Que a Igreja não tenha medo de ser oportuna e inoportuna, contra o Divórcio, contra o Aborto, etc. Quando a interrogarem “com que direito” intervém nestas questões declaradas da competência da consciência individual e/ou colectiva, a Igreja não deve dar uma resposta diferente da que deu Jesus. Isto é, não respondendo: “Também eu não vos digo com que direito faço isto!” [Mateus 21, 27]. Será que a Igreja é obrigada a responder a gente cuja hipocrisia nestas questões está patente em tantas atitudes contraditórias?

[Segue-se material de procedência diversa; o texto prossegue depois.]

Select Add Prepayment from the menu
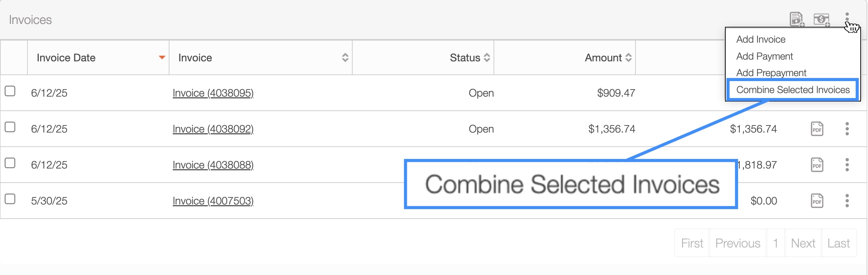The width and height of the screenshot is (868, 275). click(771, 73)
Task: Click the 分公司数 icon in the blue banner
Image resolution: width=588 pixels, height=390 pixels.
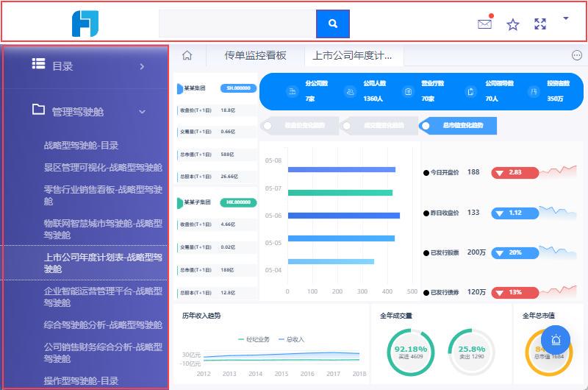Action: 292,91
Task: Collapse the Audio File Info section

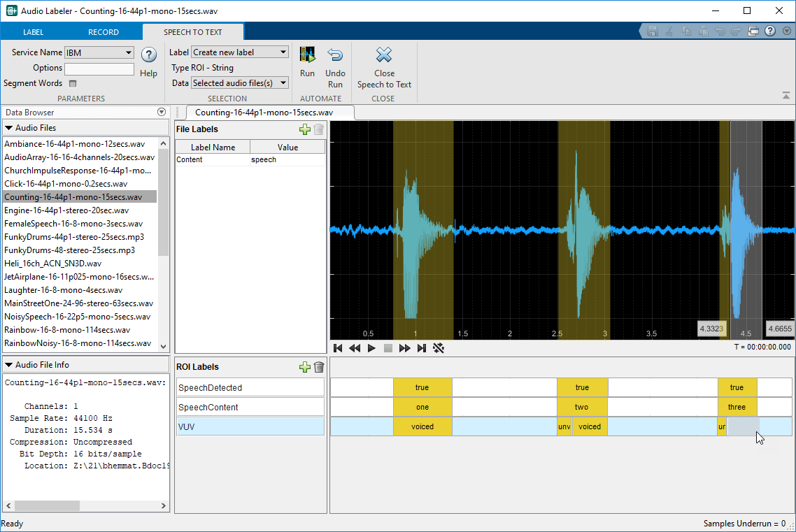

Mas a pastoral não devia agarrar-se tanto à família como se agarra nestes dias e entre nós. Pode-se dizer que a sociedade assenta na família. Pode-se até afirmar que a família é a célula da sociedade. A Igreja não. Esta não assenta na família, nem as famílias são as suas células. A família é que assenta na Igreja. Família Cristã? Não só. A família constituída por cristãos é cristã. E as outras famílias? A Igreja nos bons velhos tempos deu-se bem com as famílias mistas. Houve não poucos reinos que foram evangelizados através de famílias mistas. Através de casamentos mistos, muitas vezes a Igreja penetrou em meios onde não conseguiria penetrar doutra maneira. “O marido não crente é santificado pela sua esposa, e a mulher não crente é santificada pelo marido crente e os filhos serão santos” [1 Coríntios 7, 14]. Em cristandade as famílias todas [?] eram cristãs. Nas sociedades modernas, mesmo de maioria cristã, são poucas as famílias que se possam chamar cristãs em termos aritméticos. Se os pais são cristãos, os filhos não são ou deixaram de o ser. Não são poucas as famílias em que os filhos são cristãos enquanto os pais deixaram de o ser ou nunca o foram. Isto é, o pluralismo é uma característica universal de todas as sociedades e grupos humanos deste século. A Igreja não assenta na família, mas na adesão pessoal e livre da Fé. No Antigo Testamento, o Povo de Deus assentava na família. No Novo Testamento não assenta, “eles que não foram gerados nem do sangue nem dum querer da Carne, nem dum querer do homem, mas de Deus” [João 1, 13]. No Novo Testamento a família é que assenta na Igreja, como tudo o mais que unicamente pode ser salvo pelo regime da Graça.
Não abunda no passado uma reflexão teológica sobre a família e sobre as comunidades não monásticas ou conventuais. Este século tem a ocasião e o privilégio da primeira grande abordagem às questões da comunidade e da família, pelo acesso dos Leigos à ‘cidadania’ na Igreja. É nos autores leigos que podemos encontrar os santos destas questões. Maritain, com a sua mulher Raissa, e Mounier, dizem-nos mais que uma multidão de clérigos.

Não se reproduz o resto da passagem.